Only when these measures have been fully implemented by Napocor and PSALM and there still remains a power deficit should government deploy the expensive modular generators, Tauli noted.

 

In his March 19 column in a national business broadsheet, Ateneo de Manila Professor Dean dela Paz estimates the modular gensets would require a “monthly operating expense of P2.5 billion against the estimates of business losses of P1 billion from revenues forgone and incremental expenses from self-generating units. If P2.5 billion includes fuel and operation and maintenance (O&M) charges, the unsubsidized fuel cost soars jumps from P19.60 to over P24.11 per kilowatt-hour (kWh) or higher.”

 

A former consultant for Energy Affairs of the Joint Congressional Power Commission and the Department of Justice inter-agency committee to review the IPP Contracts, de la Paz said that based on Napocor’s Small Utilities Group (Spug) dela Paz says the emergency funds must cover leasing, O&M and fuel costs. He notes that modulars run on more expensive fuel, while there are now four mothballed 242-MW power barges moored off Navotas which run on less expensive bunker fuel.

 

Similarly, activist-writer-researcher Arnold Padilla notes how government’s plan to lease modular generation sets to produce an additional 160 MW of electricity in Mindanao would require millions of liters of diesel fuel.

 

For example, the one (1) MW Mitsubishi Generac Diesel Power Module consumes 238.56 liters per hour of diesel at 100 percent capacity, 187.92 liters at 75 percent, and 119.28 liters at 50 percent .

“If a 1-MW generator runs for the entire day, the extra cost would be P46,490.57. If the entire 160 MW is generated in a day, the figure would be P7.44 million.
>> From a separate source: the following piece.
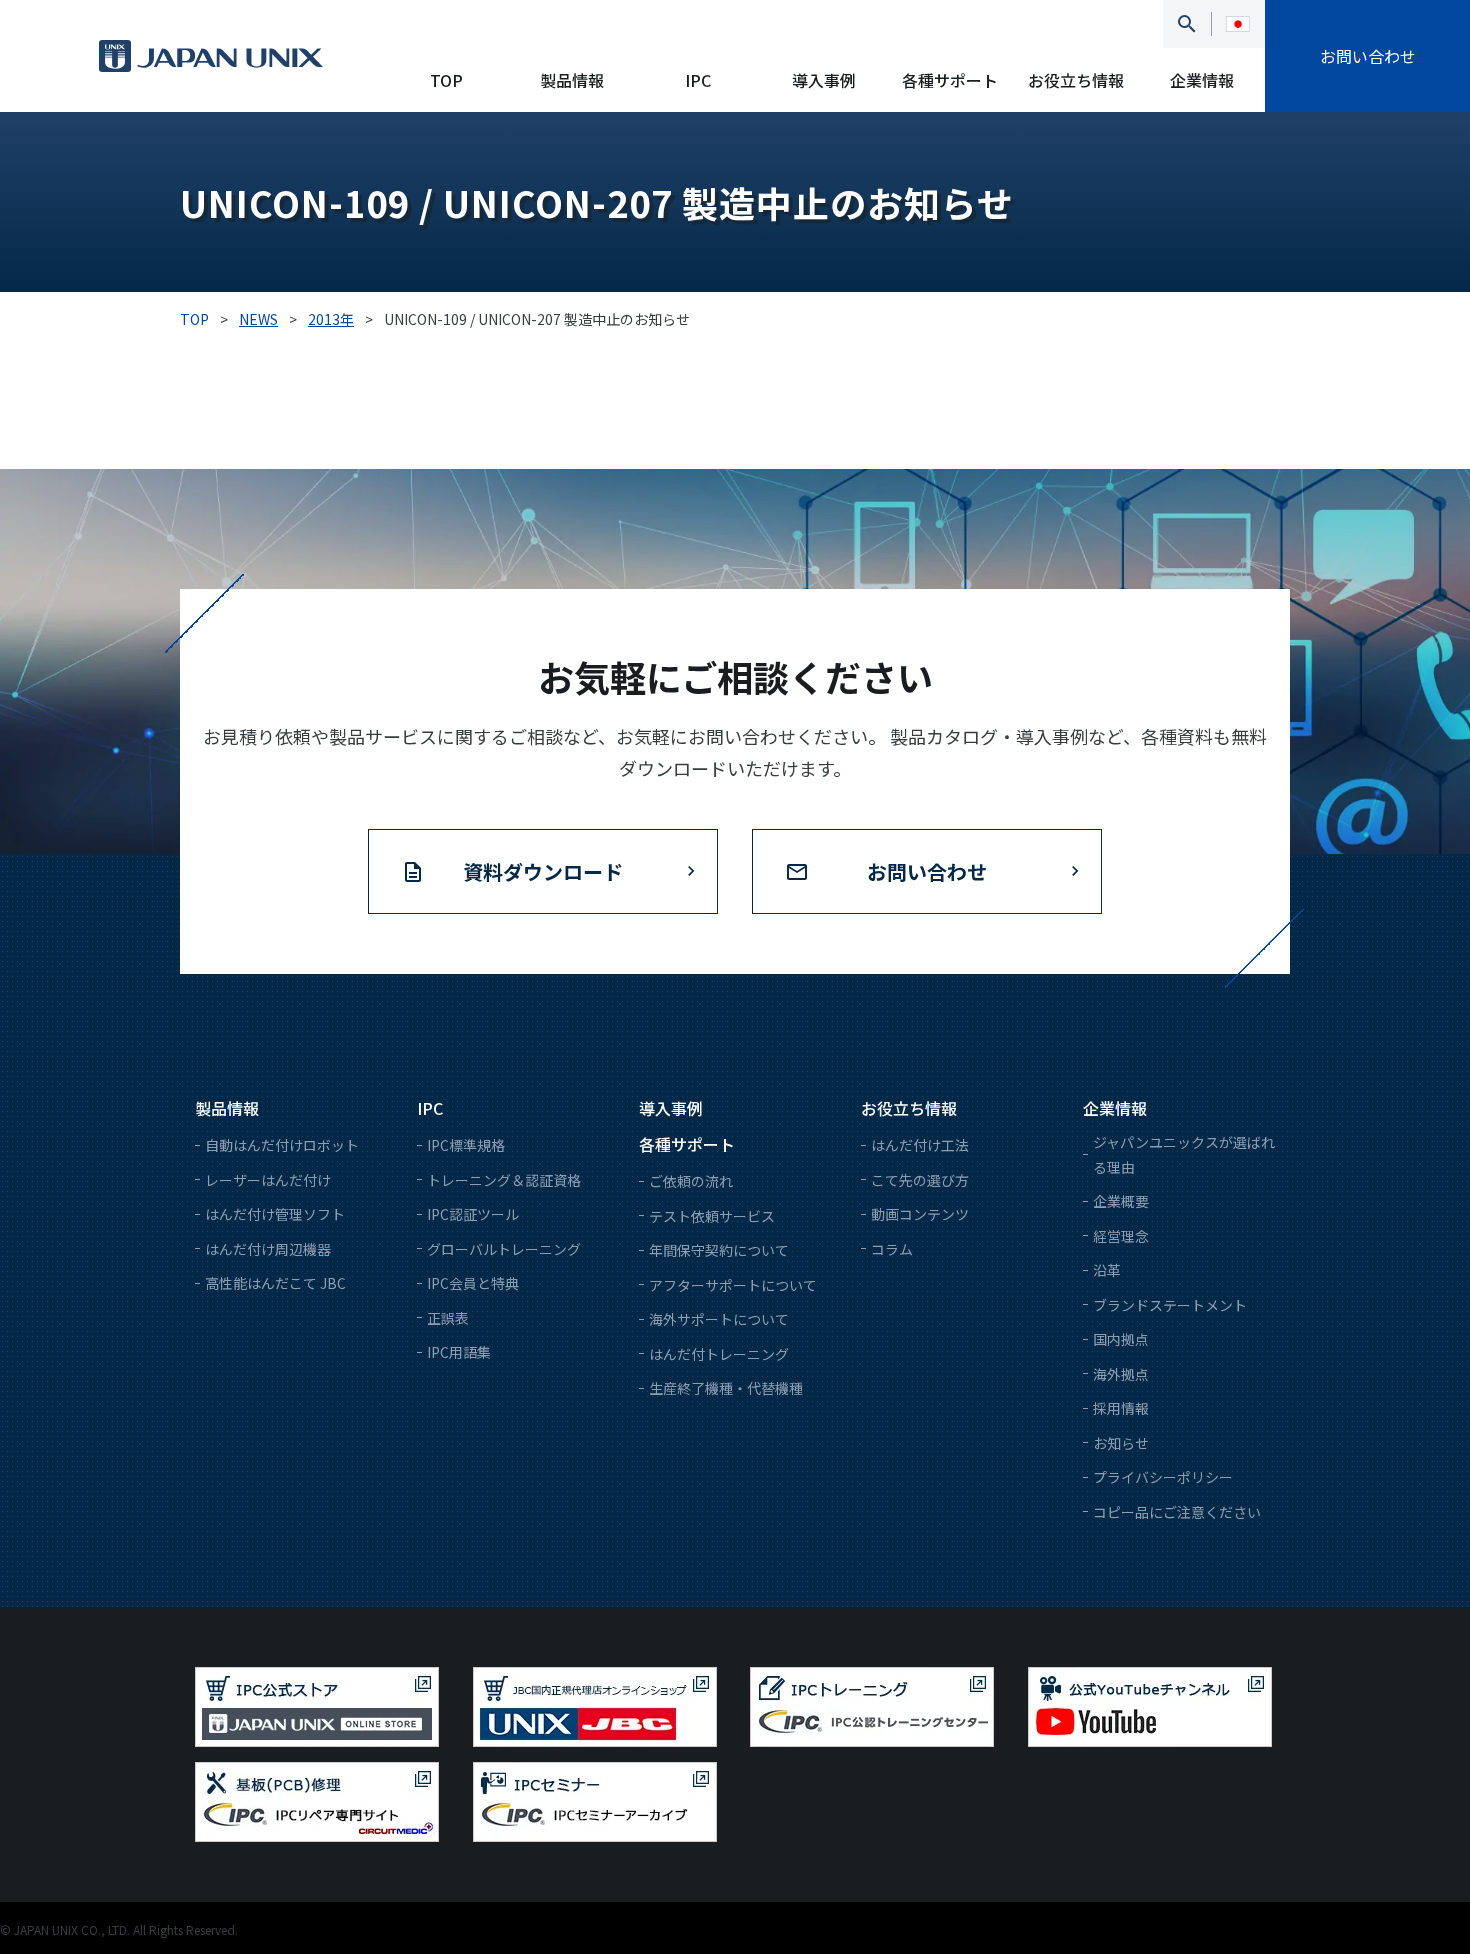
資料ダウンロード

For one month (30 days), the overpricing would be P223.15 million. If the 160-MW generators were commissioned for three months (April to June), taxpayers will shell out around P669.45 million on top of the real price of diesel and the cost of leasing the generating plants,” Padilla noted in his website.
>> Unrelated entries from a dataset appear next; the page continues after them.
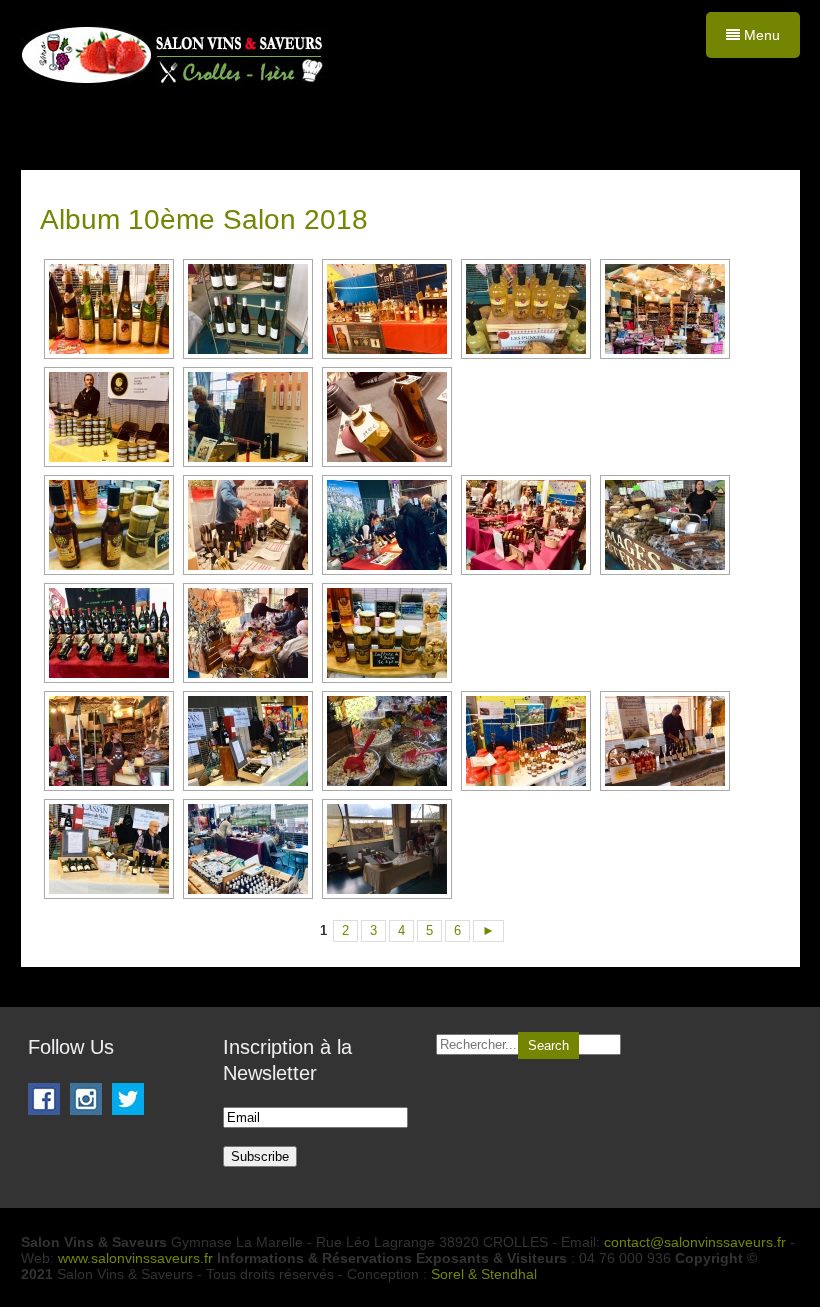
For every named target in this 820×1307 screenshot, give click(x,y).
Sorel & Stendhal (484, 1274)
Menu (760, 35)
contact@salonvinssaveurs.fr (695, 1242)
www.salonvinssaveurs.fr (135, 1258)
Tauli said the full implementation of the six projects would considerably reduce the power shortfall by as much as 560 MW, in effect negating the need for the modular gensets.

 

In his blog, dela Paz concurs that “workable solutions” including tapping the four Navotas 242 megawatt barges and transition supply contracts for two privatized 100 megawatt barges in each of Nasipit, Agusan and Davao.

“There was enough time to settle tax issues over the 35 megawatt facility in Iligan, dispatch peak power from a total of 56 megawatts from embedded private generators and dredge the silted Pulangui Lake thus upgrading 87 megawatts to at least 200 megawatts,” de la Paz said.

“Sans the dredging, these total at least 533 megawatts currently feasible and enough to prevent 8 to 24 hour outages. These do not require corruption-prone emergency powers that offer monetary windfalls for middlemen,” he added.